PrefixMol: Target- and Chemistry-aware Molecule Design via Prefix Embedding
This work addresses the challenge of customized molecule design for drug discovery, though it is incremental by building on multi-task learning from NLP.
The authors tackled the problem of designing molecules that simultaneously satisfy target binding and chemical property constraints by introducing PrefixMol, a unified generative model using prefix embeddings. Their model outperformed previous structure-based drug design methods and demonstrated controllability in single- and multi-conditional generation.
Is there a unified model for generating molecules considering different conditions, such as binding pockets and chemical properties? Although target-aware generative models have made significant advances in drug design, they do not consider chemistry conditions and cannot guarantee the desired chemical properties. Unfortunately, merging the target-aware and chemical-aware models into a unified model to meet customized requirements may lead to the problem of negative transfer.
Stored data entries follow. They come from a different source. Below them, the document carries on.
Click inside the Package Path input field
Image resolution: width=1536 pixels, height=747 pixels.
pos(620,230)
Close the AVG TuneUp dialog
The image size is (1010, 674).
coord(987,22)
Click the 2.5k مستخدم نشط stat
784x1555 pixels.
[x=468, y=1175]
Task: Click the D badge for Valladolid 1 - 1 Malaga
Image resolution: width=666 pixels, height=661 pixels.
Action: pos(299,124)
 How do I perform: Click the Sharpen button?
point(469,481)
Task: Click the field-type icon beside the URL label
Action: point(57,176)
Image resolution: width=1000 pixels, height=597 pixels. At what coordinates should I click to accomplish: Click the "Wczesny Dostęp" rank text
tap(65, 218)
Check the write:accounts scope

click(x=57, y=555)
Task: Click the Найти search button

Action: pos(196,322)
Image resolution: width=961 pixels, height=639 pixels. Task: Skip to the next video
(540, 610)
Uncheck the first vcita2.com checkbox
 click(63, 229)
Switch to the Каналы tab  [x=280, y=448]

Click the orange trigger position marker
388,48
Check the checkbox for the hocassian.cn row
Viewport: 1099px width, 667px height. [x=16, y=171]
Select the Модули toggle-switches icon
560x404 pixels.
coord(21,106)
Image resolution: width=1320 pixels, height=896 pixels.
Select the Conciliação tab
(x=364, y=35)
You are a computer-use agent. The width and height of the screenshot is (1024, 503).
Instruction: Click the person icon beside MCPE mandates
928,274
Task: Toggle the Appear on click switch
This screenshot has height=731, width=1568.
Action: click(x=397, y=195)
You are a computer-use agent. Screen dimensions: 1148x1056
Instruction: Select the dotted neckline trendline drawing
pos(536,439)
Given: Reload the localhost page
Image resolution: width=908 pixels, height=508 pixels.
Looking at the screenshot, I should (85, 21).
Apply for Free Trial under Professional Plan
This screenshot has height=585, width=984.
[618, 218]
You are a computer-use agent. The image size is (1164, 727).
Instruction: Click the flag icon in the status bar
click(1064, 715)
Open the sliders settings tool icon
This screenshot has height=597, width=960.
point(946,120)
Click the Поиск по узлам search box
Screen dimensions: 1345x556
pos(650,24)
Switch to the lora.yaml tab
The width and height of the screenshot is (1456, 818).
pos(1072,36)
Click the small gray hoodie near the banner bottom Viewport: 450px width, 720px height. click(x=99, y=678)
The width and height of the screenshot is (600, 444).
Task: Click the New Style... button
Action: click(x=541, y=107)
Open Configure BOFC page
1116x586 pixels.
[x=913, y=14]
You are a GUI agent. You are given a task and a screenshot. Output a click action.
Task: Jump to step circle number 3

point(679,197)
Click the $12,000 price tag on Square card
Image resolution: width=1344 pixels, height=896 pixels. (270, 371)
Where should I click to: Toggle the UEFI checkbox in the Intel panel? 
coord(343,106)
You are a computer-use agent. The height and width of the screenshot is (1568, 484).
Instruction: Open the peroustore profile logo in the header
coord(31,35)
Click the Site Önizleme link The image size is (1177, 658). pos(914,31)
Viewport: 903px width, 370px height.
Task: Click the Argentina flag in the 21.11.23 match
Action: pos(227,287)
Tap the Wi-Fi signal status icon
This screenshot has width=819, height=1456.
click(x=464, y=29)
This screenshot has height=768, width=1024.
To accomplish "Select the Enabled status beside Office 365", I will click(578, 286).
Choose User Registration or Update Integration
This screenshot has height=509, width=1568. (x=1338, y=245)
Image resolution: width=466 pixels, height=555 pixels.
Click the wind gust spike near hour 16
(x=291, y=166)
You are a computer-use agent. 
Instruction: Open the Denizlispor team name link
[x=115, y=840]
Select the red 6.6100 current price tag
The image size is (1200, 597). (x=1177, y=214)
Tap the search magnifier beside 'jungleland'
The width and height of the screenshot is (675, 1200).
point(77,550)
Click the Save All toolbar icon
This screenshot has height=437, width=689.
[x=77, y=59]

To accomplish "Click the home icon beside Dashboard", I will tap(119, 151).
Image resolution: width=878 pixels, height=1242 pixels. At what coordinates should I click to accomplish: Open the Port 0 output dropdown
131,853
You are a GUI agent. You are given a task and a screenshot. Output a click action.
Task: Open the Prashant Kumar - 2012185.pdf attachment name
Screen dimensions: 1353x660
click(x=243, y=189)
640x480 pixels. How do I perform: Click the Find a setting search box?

Inspired by the success of multi-task learning in the NLP area, we use prefix embeddings to provide a novel generative model that considers both the targeted pocket's circumstances and a variety of chemical properties. All conditional information is represented as learnable features, which the generative model subsequently employs as a contextual prompt. Experiments show that our model exhibits good controllability in both single and multi-conditional molecular generation. The controllability enables us to outperform previous structure-based drug design methods. More interestingly, we open up the attention mechanism and reveal coupling relationships between conditions, providing guidance for multi-conditional molecule generation.